Caregiver Gifts & Ideas for Dad
"My father is home and bed-bound. He lives with me and an additional live-in caregiver. Every year my siblings ask me what to get him for Christmas, and I struggle to figure out what to tell them. Do you have any ideas for holiday gifts or experiences for an elderly parent?" - READER
Gifts for those we love become more and more difficult as they age. I believe one of the primary reasons is that we place less value in “things” the older we get. We usually acquire the things we actually need on our own, rather than waiting and hoping that others will gift them to us as children do.
With that said, I recommend your siblings look at what would please your father most. Time with my children and grandchildren is the most precious gift that I can think of, being a grandparent now, myself. Time can be expensive if the siblings live out-of-town, which makes it all the more valuable. If in-person time is not possible there are computers and internet visits. Time spent together is everything.

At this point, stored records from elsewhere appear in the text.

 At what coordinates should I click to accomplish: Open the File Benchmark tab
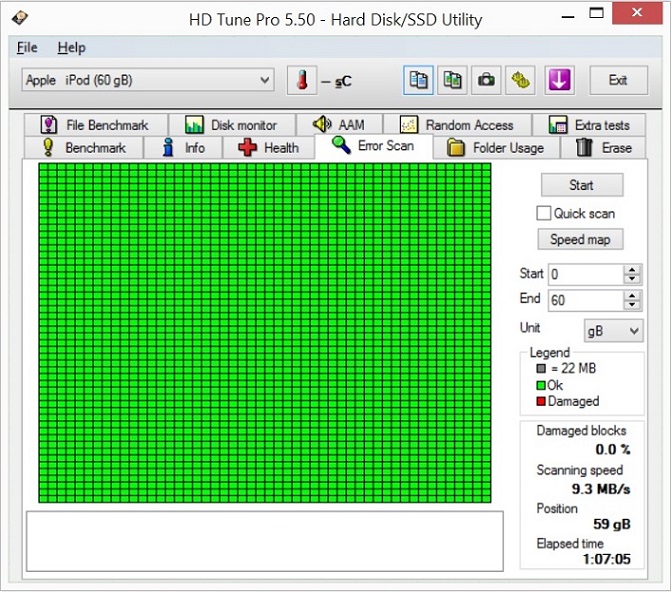[x=94, y=125]

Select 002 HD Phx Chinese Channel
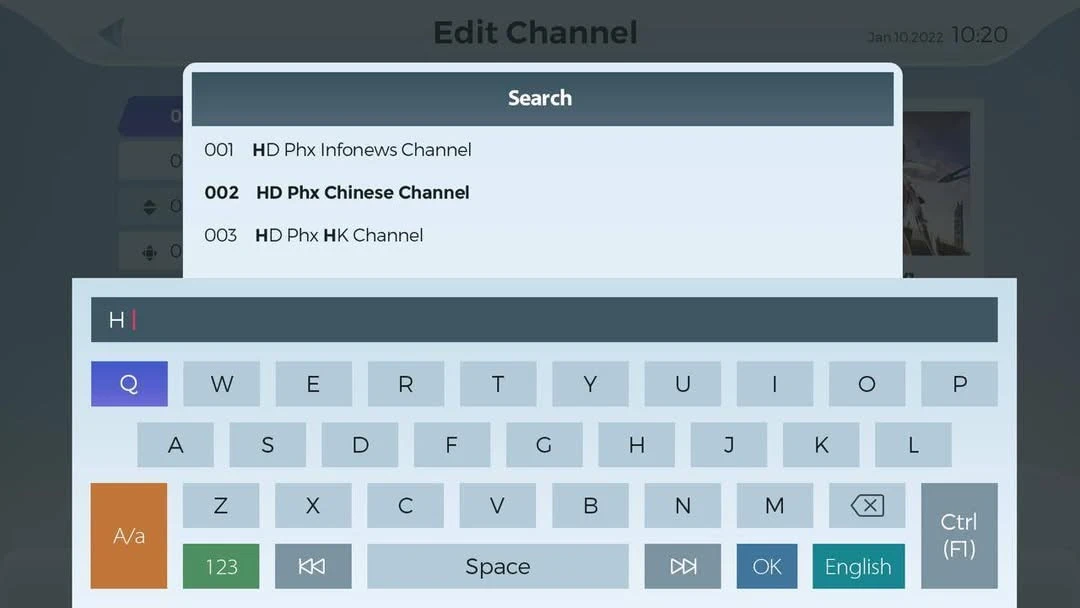338,193
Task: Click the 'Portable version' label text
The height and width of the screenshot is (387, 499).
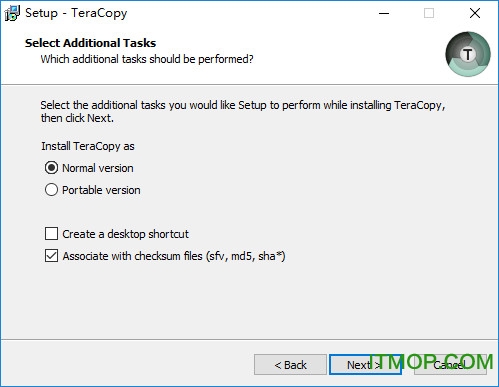Action: tap(101, 190)
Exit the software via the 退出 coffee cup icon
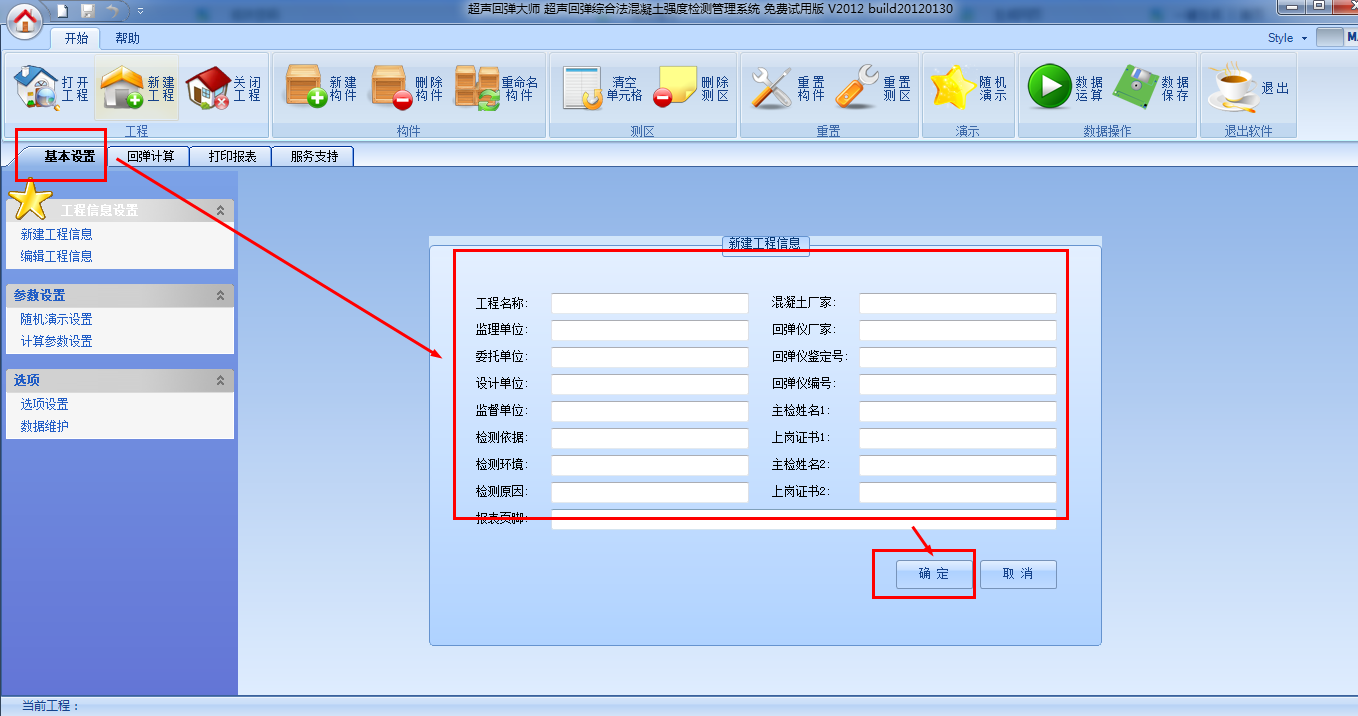1358x716 pixels. (x=1231, y=88)
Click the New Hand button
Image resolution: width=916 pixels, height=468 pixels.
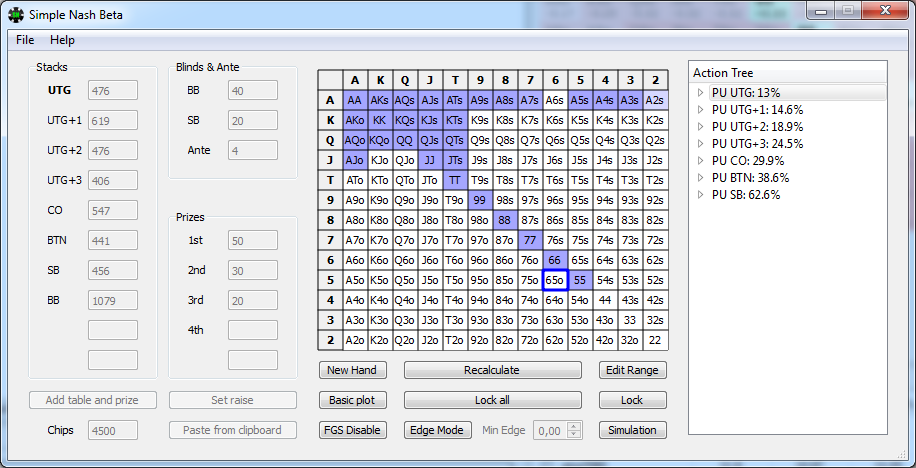tap(351, 370)
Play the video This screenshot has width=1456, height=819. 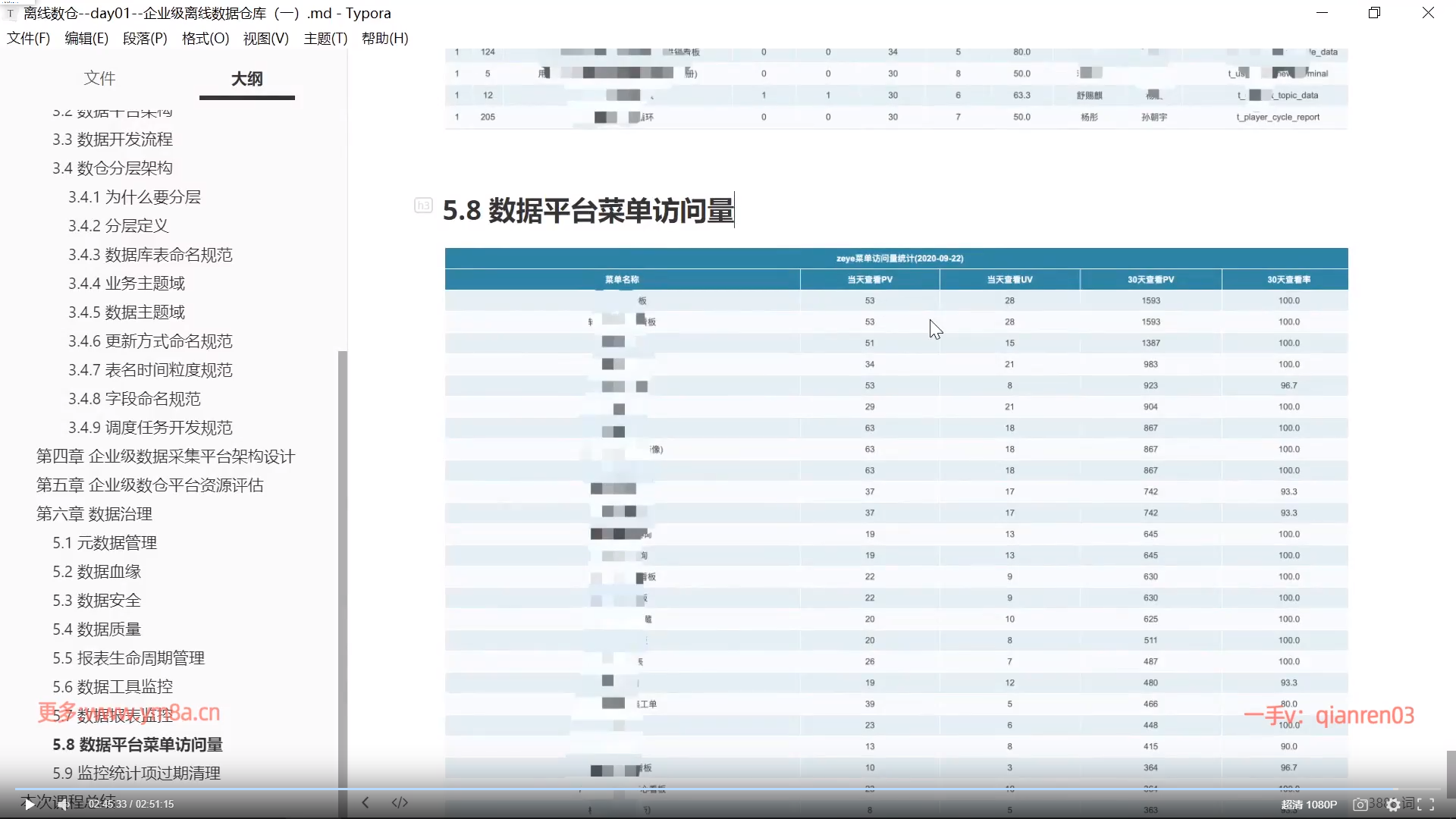pyautogui.click(x=29, y=805)
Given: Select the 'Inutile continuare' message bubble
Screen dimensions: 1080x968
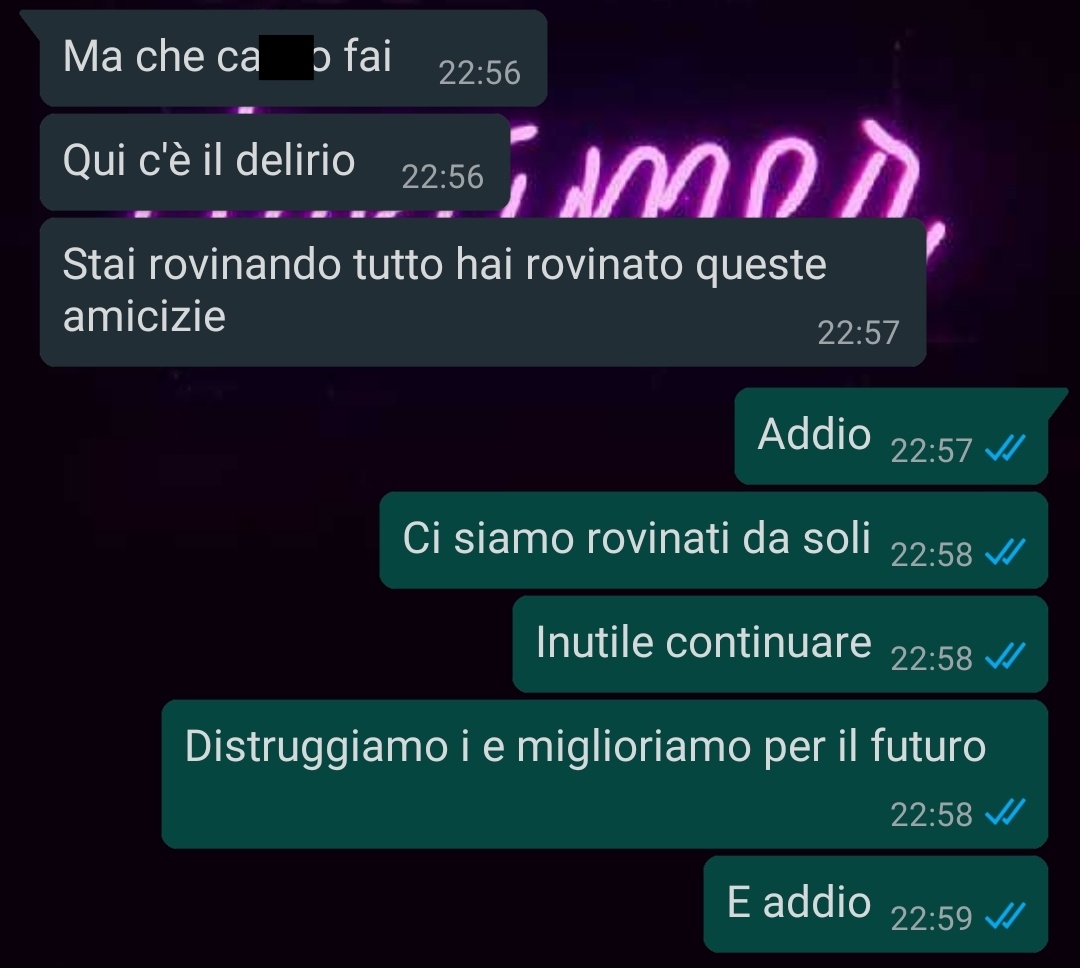Looking at the screenshot, I should point(780,644).
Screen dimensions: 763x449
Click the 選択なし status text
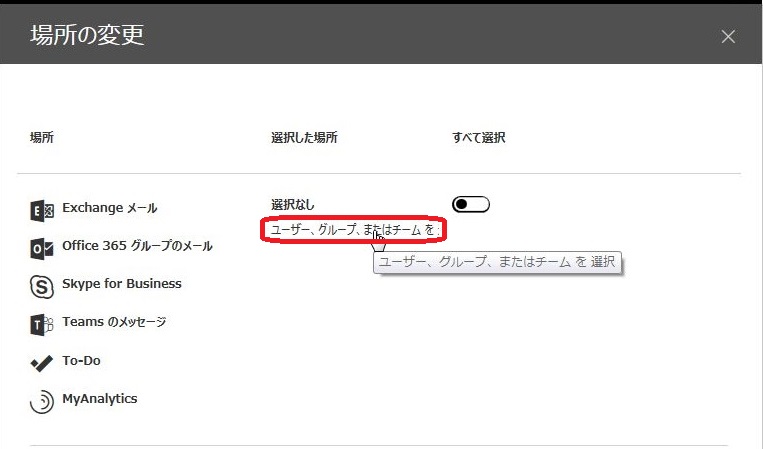coord(293,204)
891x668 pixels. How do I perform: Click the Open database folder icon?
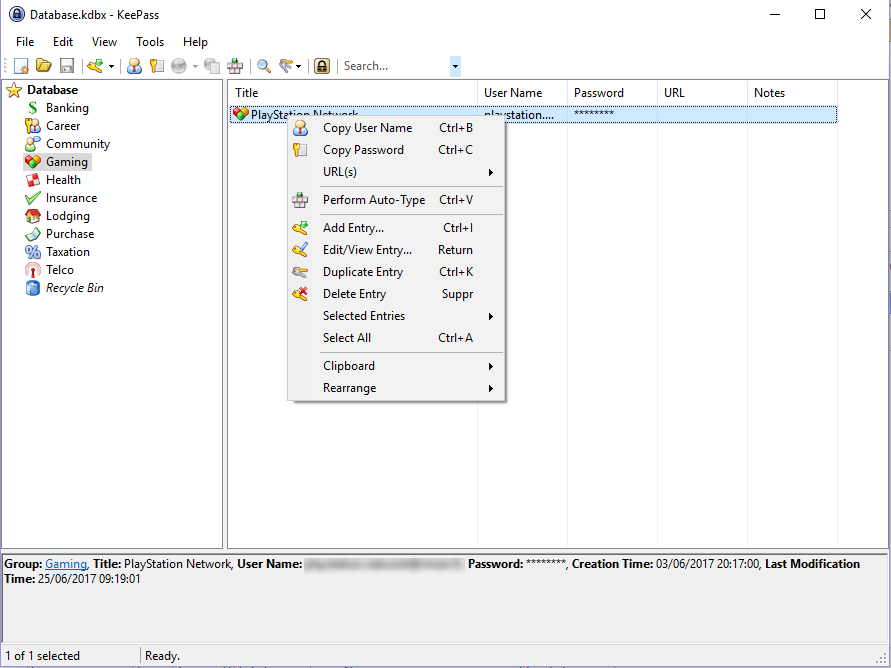(x=44, y=66)
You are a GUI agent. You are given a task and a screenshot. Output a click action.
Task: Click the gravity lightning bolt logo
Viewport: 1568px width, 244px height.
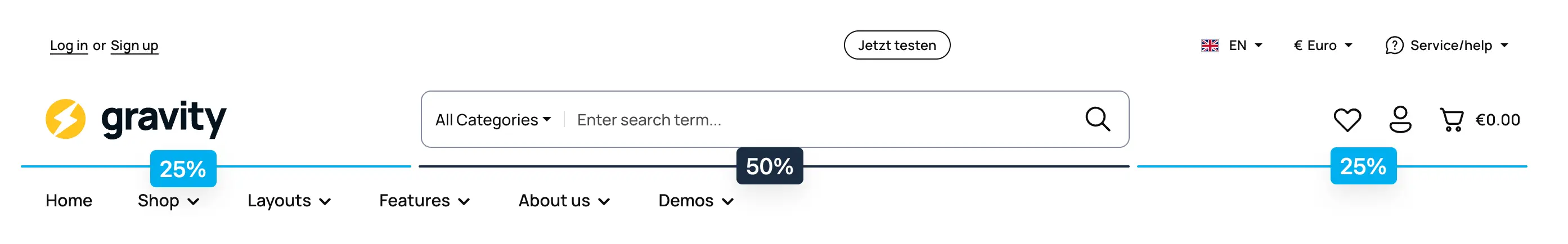point(66,119)
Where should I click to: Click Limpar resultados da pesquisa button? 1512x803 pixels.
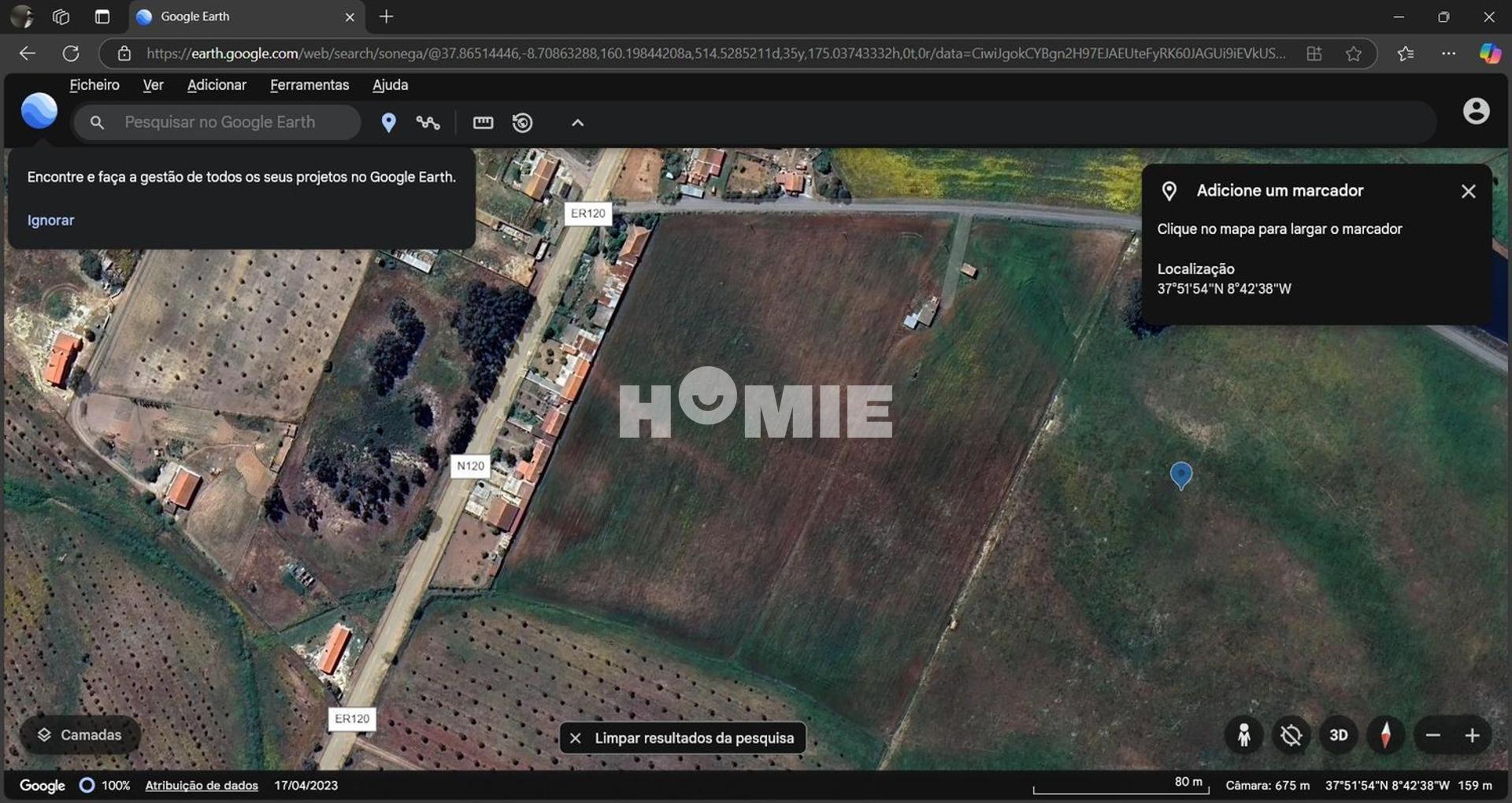click(x=683, y=738)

To make that time memorable requires just a bit of planning. Plan an activity or two. Some activities include reading, putting puzzles together, playing cards, watching a favorite sports team play, or doing something completely out of the ordinary.
Another way to make the time memorable is to listen to and tell stories. All of human history has involved story-telling. The lessons and journeys they provide can be understood and enjoyed deeply by all. You can tell stories of your own by bringing along pictures from your time apart, sharing the stories of your adventures in the world. Make time to listen to your father's stories as well. Allow ample time, even if you have heard them before. He has a lifetime of stories that hold incredible lessons for you to discover, or at the very least be reminded of. Whether in person or via the internet, make an effort to prompt their telling. Ask him a new question about a story you've already heard. Use it as a jumping-off point for new information. And even if he sticks to the same stories he always has told, you will know how much joy they give him.
Wonderful gifts for an elderly person are upgrades for things they use every day, (e.g., shavers for men, a new pillow, pajamas, a nice robe, fancy coffee, a good lamp, a larger television screen, fancy pastries, cookies, or cheeses). The reality is the best gifts come from knowing how the recipient spends their time and what they are capable of doing. Then find something that makes their activities easier, more comfortable, or more enjoyable.
You are the best resource because your father lives with you. I know this may add pressure on you when people ask you for advice, but the truth is you do know what he likes and dislikes better than anyone. Watch your father closely for the day and make a short list of the things he uses. Note what makes him smile or laugh, note how he spends his time, and note what could make his life just a bit easier. Hopefully, by the end of the day, several ideas will have surfaced.
I wish you joy this holiday season and success in your search.